** What the task requires **
Line by line, copy the material below exactly as given.

** Given data **
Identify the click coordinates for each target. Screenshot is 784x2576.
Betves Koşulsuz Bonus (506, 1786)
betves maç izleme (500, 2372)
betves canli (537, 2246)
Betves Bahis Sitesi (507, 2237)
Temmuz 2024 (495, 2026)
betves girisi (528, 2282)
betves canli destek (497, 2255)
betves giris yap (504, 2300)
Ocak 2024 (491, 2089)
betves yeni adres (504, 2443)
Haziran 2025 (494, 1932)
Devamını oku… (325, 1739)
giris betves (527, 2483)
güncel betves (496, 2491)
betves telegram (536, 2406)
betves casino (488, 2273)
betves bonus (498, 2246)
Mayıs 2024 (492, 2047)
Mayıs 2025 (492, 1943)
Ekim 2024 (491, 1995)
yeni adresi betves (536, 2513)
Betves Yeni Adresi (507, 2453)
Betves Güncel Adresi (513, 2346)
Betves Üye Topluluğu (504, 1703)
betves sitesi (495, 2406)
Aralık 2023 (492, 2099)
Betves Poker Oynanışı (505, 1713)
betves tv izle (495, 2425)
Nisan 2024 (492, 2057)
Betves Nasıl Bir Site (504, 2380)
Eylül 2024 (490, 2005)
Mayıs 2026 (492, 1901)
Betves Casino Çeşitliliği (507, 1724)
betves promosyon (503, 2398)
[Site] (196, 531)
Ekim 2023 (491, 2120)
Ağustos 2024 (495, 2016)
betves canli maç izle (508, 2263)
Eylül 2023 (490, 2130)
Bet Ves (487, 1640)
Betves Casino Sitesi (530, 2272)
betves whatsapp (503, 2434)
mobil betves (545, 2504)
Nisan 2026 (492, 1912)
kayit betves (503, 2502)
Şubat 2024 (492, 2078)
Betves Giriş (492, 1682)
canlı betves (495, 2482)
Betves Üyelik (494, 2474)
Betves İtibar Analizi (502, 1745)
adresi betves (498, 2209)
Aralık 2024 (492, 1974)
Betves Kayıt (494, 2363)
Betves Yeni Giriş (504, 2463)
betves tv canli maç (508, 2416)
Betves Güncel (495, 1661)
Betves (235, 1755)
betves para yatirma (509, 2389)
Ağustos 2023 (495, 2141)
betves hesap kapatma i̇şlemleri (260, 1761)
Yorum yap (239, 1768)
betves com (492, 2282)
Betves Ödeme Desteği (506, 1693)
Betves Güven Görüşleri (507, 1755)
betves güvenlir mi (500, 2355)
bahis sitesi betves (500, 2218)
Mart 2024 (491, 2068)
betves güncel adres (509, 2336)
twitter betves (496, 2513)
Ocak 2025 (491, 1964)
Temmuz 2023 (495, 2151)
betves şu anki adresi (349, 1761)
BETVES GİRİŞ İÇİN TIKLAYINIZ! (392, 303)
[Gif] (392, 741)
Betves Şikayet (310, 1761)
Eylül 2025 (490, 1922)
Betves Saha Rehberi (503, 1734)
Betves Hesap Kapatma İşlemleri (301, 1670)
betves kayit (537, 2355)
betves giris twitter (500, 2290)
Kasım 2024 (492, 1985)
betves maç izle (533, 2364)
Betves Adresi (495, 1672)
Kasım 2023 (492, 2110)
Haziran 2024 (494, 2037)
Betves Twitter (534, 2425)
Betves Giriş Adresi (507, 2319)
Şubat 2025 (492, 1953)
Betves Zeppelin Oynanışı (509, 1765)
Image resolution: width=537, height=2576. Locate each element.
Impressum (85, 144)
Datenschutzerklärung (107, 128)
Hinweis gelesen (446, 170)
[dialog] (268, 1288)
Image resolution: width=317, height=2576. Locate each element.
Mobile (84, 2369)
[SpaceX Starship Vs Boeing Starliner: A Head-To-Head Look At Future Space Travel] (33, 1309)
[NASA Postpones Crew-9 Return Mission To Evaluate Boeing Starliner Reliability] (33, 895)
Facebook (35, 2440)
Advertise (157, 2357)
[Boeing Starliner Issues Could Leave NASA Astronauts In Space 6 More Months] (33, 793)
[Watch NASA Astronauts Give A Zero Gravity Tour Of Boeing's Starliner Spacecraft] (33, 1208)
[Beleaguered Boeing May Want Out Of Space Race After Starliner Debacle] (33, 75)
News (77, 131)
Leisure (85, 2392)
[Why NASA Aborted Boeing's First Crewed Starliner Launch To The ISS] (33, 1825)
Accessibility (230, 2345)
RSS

** Solution for this task **
Identify the click coordinates for each target. Screenshot is 784x2576.
Betves Koşulsuz Bonus (506, 1786)
betves maç izleme (500, 2372)
betves canli (537, 2246)
Betves Bahis Sitesi (507, 2237)
Temmuz 2024 (495, 2026)
betves girisi (528, 2282)
betves canli destek (497, 2255)
betves giris yap (504, 2300)
Ocak 2024 (491, 2089)
betves yeni adres (504, 2443)
Haziran 2025 (494, 1932)
Devamını oku… (325, 1739)
giris betves (527, 2483)
güncel betves (496, 2491)
betves telegram (536, 2406)
betves casino (488, 2273)
betves bonus (498, 2246)
Mayıs 2024 (492, 2047)
Mayıs 2025 (492, 1943)
Ekim 2024 (491, 1995)
yeni adresi betves (536, 2513)
Betves Yeni Adresi (507, 2453)
Betves Güncel Adresi (513, 2346)
Betves Üye Topluluğu (504, 1703)
betves sitesi (495, 2406)
Aralık 2023 (492, 2099)
Betves Poker Oynanışı (505, 1713)
betves tv izle (495, 2425)
Nisan 2024 (492, 2057)
Betves Nasıl Bir Site (504, 2380)
Eylül 2024 (490, 2005)
Mayıs 2026 (492, 1901)
Betves Casino Çeşitliliği (507, 1724)
betves promosyon (503, 2398)
[Site] (196, 531)
Ekim 2023 (491, 2120)
Ağustos 2024 (495, 2016)
betves canli maç izle (508, 2263)
Eylül 2023 (490, 2130)
Bet Ves (487, 1640)
Betves Casino Sitesi (530, 2272)
betves whatsapp (503, 2434)
mobil betves (545, 2504)
Nisan 2026 (492, 1912)
kayit betves (503, 2502)
Şubat 2024 (492, 2078)
Betves Giriş (492, 1682)
canlı betves (495, 2482)
Betves Üyelik (494, 2474)
Betves İtibar Analizi (502, 1745)
adresi betves (498, 2209)
Aralık 2024 (492, 1974)
Betves Kayıt (494, 2363)
Betves Yeni Giriş (504, 2463)
betves tv canli maç (508, 2416)
Betves Güncel (495, 1661)
Betves (235, 1755)
betves para yatirma (509, 2389)
Ağustos 2023 (495, 2141)
betves hesap kapatma i̇şlemleri (260, 1761)
Yorum yap (239, 1768)
betves com (492, 2282)
Betves Ödeme Desteği (506, 1693)
Betves Güven Görüşleri (507, 1755)
betves güvenlir mi (500, 2355)
bahis sitesi betves (500, 2218)
Mart 2024 (491, 2068)
betves güncel adres (509, 2336)
twitter betves (496, 2513)
Ocak 2025 (491, 1964)
Temmuz 2023 (495, 2151)
betves şu anki adresi (349, 1761)
BETVES GİRİŞ İÇİN TIKLAYINIZ! (392, 303)
[Gif] (392, 741)
Betves Şikayet (310, 1761)
Eylül 2025 (490, 1922)
Betves Saha Rehberi (503, 1734)
Betves Hesap Kapatma İşlemleri (301, 1670)
betves kayit (537, 2355)
betves giris twitter (500, 2290)
Kasım 2024 (492, 1985)
betves maç izle (533, 2364)
Betves Adresi (495, 1672)
Kasım 2023 (492, 2110)
Haziran 2024 (494, 2037)
Betves Twitter (534, 2425)
Betves Giriş Adresi (507, 2319)
Şubat 2025 (492, 1953)
Betves Zeppelin Oynanışı (509, 1765)
Image resolution: width=537, height=2576. Locate each element.
Impressum (85, 144)
Datenschutzerklärung (107, 128)
Hinweis gelesen (446, 170)
[dialog] (268, 1288)
Image resolution: width=317, height=2576. Locate each element.
Mobile (84, 2369)
[SpaceX Starship Vs Boeing Starliner: A Head-To-Head Look At Future Space Travel] (33, 1309)
[NASA Postpones Crew-9 Return Mission To Evaluate Boeing Starliner Reliability] (33, 895)
Facebook (35, 2440)
Advertise (157, 2357)
[Boeing Starliner Issues Could Leave NASA Astronauts In Space 6 More Months] (33, 793)
[Watch NASA Astronauts Give A Zero Gravity Tour Of Boeing's Starliner Spacecraft] (33, 1208)
[Beleaguered Boeing May Want Out Of Space Race After Starliner Debacle] (33, 75)
News (77, 131)
Leisure (85, 2392)
[Why NASA Aborted Boeing's First Crewed Starliner Launch To The ISS] (33, 1825)
Accessibility (230, 2345)
RSS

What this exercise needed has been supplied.